40 Quay Street is publicly-owned land fronting onto Bushwick Inlet and Bushwick Inlet Park, a 27-acre city park that is currently under development. The property has been used by the MTA for many years as a storage facility for mobile wash trucks. In 2019, the MTA released an RFP seeking proposals to redevelop the site for residential use.  In an earlier statement, FBIP had argued that, while the funding shortfalls of the MTA are well understood, a one-time injection of cash from selling public property (the 2 acres at 40 Quay Street) is not the way to solve the MTA’s systemic funding problems. 

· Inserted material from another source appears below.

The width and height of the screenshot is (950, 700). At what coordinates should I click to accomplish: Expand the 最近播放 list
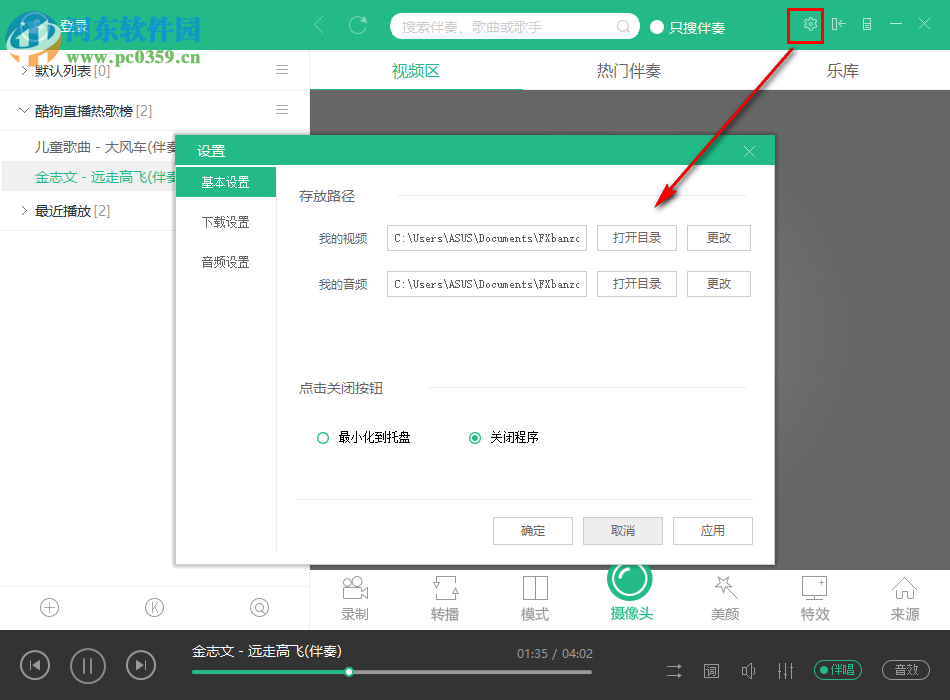tap(23, 210)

But, the recently revealed terms of the deal – $39m for the MTA if the developer succeeds in changing the zoning to allow for a bigger residential tower and less than $8m if Gotham fails to rezone – are utterly insignificant, not only in relation to the MTA’s $54b capital needs but also to the price paid by the City for other parcels that make up the 27 acre Bushwick Inlet Park.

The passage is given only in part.